As Yuan Drops, Trump Considers Increasing Tariffs

President Trump had threatened to impose a 10% import tax on $200 billion in Chinese imports. Now, he is considering increasing that figure to 25%.

The proposal is backed by Administration advisers who say the increase is necessary to make up for the recent depreciation of the Chinese yuan, which has dropped 6% against the USD since May 30th. 

“Once you go down the road of using tariffs to disrupt the Chinese, you have to say 25% compared to 10%,” says China expert Derek Scissors.

Trump has already imposed a 25% tariff on $34 billion worth of Chinese goods, and a similar tariff will go into effect for $16 billion Chinese goods in the coming days. Late last month, Trump said he was “ready” to tax all $500 billion worth of Chinese imports.

A higher tariff on the $200 billion would need to be announced before public hearings on the proposal begin on August 20th. 

The $200 billion list of goods, which includes tilapia, lighting products, and printed circuit boards, is expected to have a much bigger impact on consumers than the previous rounds of tariffs. 

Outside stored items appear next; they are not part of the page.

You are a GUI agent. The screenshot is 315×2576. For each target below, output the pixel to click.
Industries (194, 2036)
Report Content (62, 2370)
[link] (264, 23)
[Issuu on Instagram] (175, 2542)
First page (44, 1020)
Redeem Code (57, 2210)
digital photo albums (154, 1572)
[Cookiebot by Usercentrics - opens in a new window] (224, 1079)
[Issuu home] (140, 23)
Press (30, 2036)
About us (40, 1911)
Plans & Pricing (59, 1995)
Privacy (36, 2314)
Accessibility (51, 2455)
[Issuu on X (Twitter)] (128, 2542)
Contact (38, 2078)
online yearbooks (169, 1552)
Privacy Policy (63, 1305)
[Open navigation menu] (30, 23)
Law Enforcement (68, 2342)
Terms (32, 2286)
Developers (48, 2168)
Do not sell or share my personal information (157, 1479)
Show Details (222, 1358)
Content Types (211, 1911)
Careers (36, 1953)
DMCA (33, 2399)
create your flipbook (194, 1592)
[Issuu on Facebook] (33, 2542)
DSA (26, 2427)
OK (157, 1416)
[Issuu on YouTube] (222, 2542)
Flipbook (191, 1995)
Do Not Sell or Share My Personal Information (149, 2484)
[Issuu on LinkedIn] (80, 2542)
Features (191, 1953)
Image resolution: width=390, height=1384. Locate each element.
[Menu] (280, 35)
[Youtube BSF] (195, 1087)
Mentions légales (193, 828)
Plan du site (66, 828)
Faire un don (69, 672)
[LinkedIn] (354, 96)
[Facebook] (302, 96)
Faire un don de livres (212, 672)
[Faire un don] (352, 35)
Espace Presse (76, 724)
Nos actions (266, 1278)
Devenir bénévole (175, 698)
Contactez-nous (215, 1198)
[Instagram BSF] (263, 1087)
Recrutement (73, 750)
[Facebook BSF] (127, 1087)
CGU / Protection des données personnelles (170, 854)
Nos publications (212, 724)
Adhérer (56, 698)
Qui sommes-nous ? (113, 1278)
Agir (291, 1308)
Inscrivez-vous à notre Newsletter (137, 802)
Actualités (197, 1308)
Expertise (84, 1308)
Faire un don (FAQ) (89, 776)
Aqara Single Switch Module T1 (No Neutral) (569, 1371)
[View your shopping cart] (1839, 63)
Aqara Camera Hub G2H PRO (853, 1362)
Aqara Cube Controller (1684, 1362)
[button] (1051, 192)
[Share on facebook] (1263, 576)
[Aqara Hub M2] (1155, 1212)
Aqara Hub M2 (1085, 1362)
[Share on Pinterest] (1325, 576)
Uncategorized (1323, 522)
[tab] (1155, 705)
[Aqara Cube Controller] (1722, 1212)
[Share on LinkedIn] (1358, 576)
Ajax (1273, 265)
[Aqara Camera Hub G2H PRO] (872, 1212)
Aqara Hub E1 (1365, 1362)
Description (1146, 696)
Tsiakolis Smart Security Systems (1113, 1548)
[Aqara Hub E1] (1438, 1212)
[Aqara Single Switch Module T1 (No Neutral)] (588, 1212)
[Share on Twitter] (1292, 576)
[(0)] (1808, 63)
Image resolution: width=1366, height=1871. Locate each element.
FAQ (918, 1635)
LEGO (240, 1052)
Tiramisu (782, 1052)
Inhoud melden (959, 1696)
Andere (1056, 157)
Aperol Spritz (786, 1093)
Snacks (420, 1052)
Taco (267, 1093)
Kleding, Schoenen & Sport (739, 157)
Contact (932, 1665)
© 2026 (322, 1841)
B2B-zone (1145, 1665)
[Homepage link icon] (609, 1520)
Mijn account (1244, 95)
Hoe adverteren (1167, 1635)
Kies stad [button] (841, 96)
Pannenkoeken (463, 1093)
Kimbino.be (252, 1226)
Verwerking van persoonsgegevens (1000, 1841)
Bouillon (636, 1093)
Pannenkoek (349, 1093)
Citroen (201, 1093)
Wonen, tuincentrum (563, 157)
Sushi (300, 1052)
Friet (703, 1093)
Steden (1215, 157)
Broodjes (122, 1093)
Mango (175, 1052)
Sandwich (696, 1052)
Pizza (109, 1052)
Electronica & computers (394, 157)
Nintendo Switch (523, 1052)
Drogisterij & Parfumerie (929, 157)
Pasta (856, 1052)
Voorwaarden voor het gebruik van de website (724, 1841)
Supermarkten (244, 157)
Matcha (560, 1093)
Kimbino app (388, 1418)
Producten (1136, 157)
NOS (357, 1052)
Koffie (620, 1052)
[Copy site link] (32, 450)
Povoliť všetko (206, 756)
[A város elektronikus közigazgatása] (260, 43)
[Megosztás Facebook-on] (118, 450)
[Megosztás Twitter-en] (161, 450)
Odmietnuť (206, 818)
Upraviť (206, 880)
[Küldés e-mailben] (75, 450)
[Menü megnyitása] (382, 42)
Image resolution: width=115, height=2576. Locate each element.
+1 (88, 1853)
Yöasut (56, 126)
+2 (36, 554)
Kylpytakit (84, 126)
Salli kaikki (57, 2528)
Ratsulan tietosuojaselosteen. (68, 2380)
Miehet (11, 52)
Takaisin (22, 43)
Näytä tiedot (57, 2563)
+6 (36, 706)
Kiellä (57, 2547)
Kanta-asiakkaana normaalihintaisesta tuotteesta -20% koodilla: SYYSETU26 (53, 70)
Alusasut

“Given the scope of the products covered, about half of all imports from China are facing tariffs, including consumer goods,” says Erin Ennis of the US-China Business Council. “The cost increases will be passed on to customers, so it will affect most Americans’ pocketbooks.”

The proposed increase follows a failure from Washington to make any real progress in settling the trade dispute with China and in forcing Beijing to abandon practices which facilitate the illegal transfer of intellectual property. 

Treasury Sec. Steven Mnuchin and Chinese envoy Liu He have discussed a future meeting, but talks remain in the preliminary stage. Trump has already vetoed Mr. Liu’s proposal to buy $70 million of US farm, energy, and other products. 

Another factor here is Trump’s recent deal with the European Union, which could substantially weaken China’s future negotiating position.

The United States and the EU “agreed to use the World Trade Organization to deal with intellectual property theft, government pressure on companies to transfer technology, and the operation of state-owned industries – all code words for alleged trade infractions by Beijing,” reports The Wall Street Journal. 

China is also struggling with economic troubles including corporate defaults and weakening investment, which could limit its promised retaliation against the US on trade.